▶ Your goal: Each line from the one containing "The width and" through the final line of the records is to be repeated exactly, with no additions.

▶ Dataset content:
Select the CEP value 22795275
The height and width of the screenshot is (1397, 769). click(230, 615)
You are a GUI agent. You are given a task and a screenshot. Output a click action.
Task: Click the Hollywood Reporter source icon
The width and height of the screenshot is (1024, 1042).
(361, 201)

▶ Answer space:
The width and height of the screenshot is (1024, 1042).
(361, 201)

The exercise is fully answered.